「一体何の話ですか、父さん?」
「とぼけても無駄だぞ、ジョージ!あのパーティーのとき、わしは二階の寝室でそいつとそいつの婚約者が並んで立っているのを見たんだからな!さぁ、今すぐ呼んで来い!」
「止してください、そんなに興奮したら、また発作を起こしてしまいますよ!」
ジョージが慌てて父親をなだめようとしたが、彼は息子につばを飛ばした。
「早く呼んで来い!」
まずいことになったと、ウォルフは冷や汗を流した。
あの時はアレックスを気紛れで女装させてパーティーに出たら終わりの筈だったが、その姿をこの老人が見ていたことは想定外だった。
「今彼女はこの町には居ない。」
「何だと!ではいつ会えるのだ!」
「一週間後だ。だからもう・・」
「言い訳はいい!さっさと呼べと言っておるのだ!」
老人の癇癪(かんしゃく)と脳の血管は今にでも破裂しそうで、これ以上彼を怒らせたら最悪の事態が起こることは容易く想像できた。
「ウォルフ、お前はもう行きなさい。」
「わかった。」
老人の怒鳴り声を背に受けながら、ウォルフはタンバレイン邸を後にした。
「ええ、タンバレインの爺さんがアレックスをあんたの婚約者と勘違いしてるだってぇ!?」
数分後、『ジャーヘッド』でラリーに今朝の出来事をウォルフが話すと、彼は大仰な溜息を吐いた後、カウンターに突っ伏した。
「まずいことになったねぇ。」
「あの爺さんは曲者だ。ごまかすにしてもそれなりの時間と労力が必要だ。」
「そりゃそうだけどさ、一週間は無理だよ。アレックスにはメールしたんだよね?」
「ああ。今すぐ来るって返事が・・」
「アレックス、どうしたの!」
二人が話していると、アレックスが店の中に入ってきた。
「ちょうどよかった、あんたにも説明しなくちゃね。実は・・」
ラリーが事の次第をアレックスに説明すると、彼の顔から血の気がじょじょにひいていった。
「ウォルフの婚約者としてタンバレイン家で暮らすなんて・・そんなこと、出来ない!」
「あの爺さんに殺されるよりはマシだろ。俺があんたを立派なレディに仕立ててやるからさ。」
「う・・ん・・」
こうしてアレックスは、一流のレディとなるための特訓を毎日放課後に受けることになった。

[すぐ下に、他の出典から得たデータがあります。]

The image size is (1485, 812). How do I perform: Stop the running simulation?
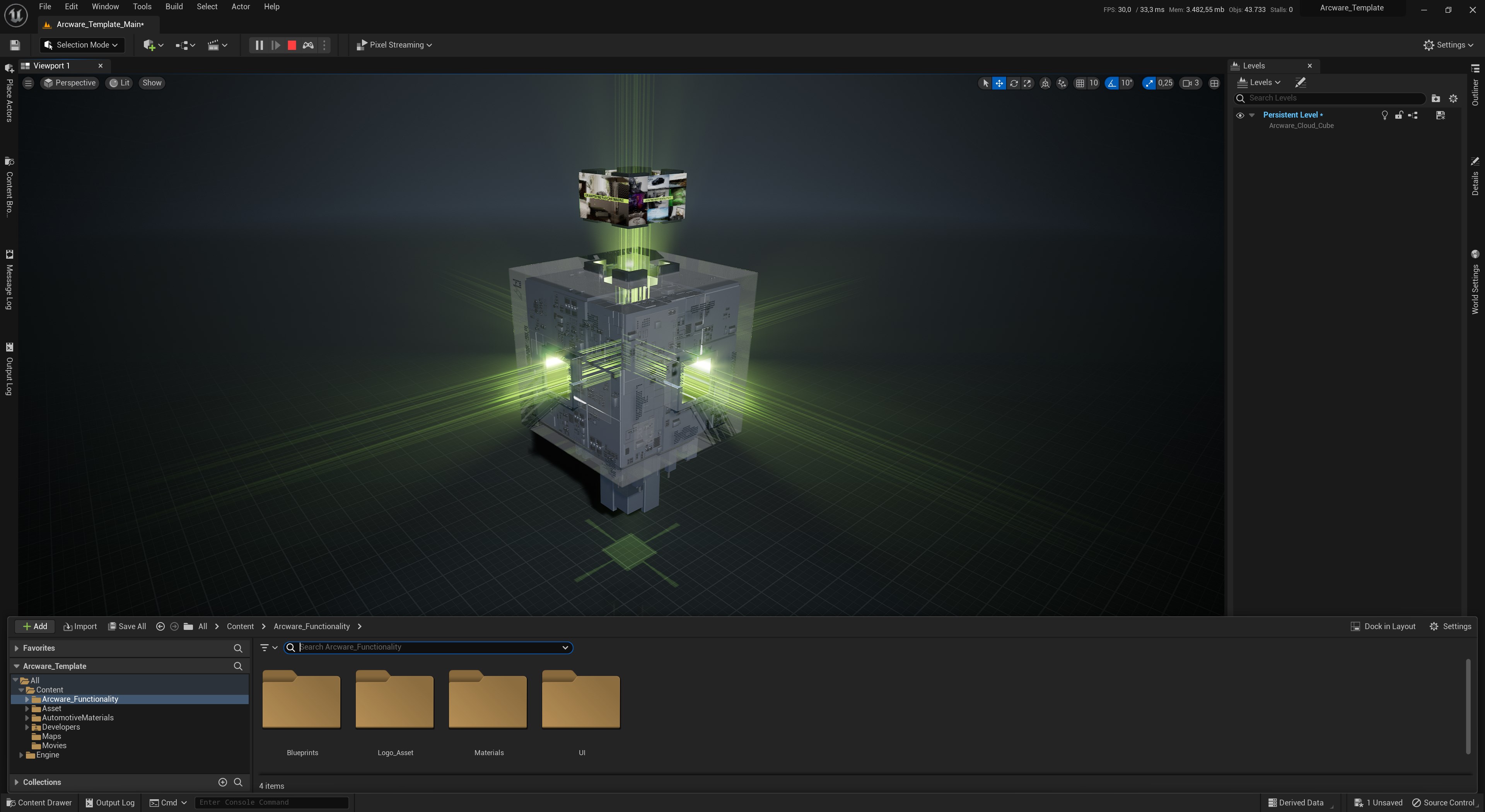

テーブルマナーやピアノ、社交ダンス・・レディとしての立ち居振る舞いをラリーから叩き込まれたアレックスは、レッスンが終わった後極度の疲労に襲われベッドから動けない日々を送った。
「これで、上出来だね。あとは・・運だね。」
「もしバレたらどうするの?」
「それを決めるのはあの爺さんさ。さぁ、胸を張っていっておいで!」
レッスン最終日、ラリーはそう言ってアレックスの肩を叩いた。
「ああ、どうしよう・・緊張する・・」
「大丈夫だ、俺がついている。」
タンバレイン家全員が揃う夕食の席に招かれたウォルフの婚約者“アシュリー”ことアレックスは、緊張でガタガタと全身を震わせていた。
(もしお爺さんにバレたら・・その前にディーンにバレたらどうしよう~!)
パニックになりながらウォルフの手を取り、リムジンから降りたアレックスを、突如フラッシュの洪水が襲った。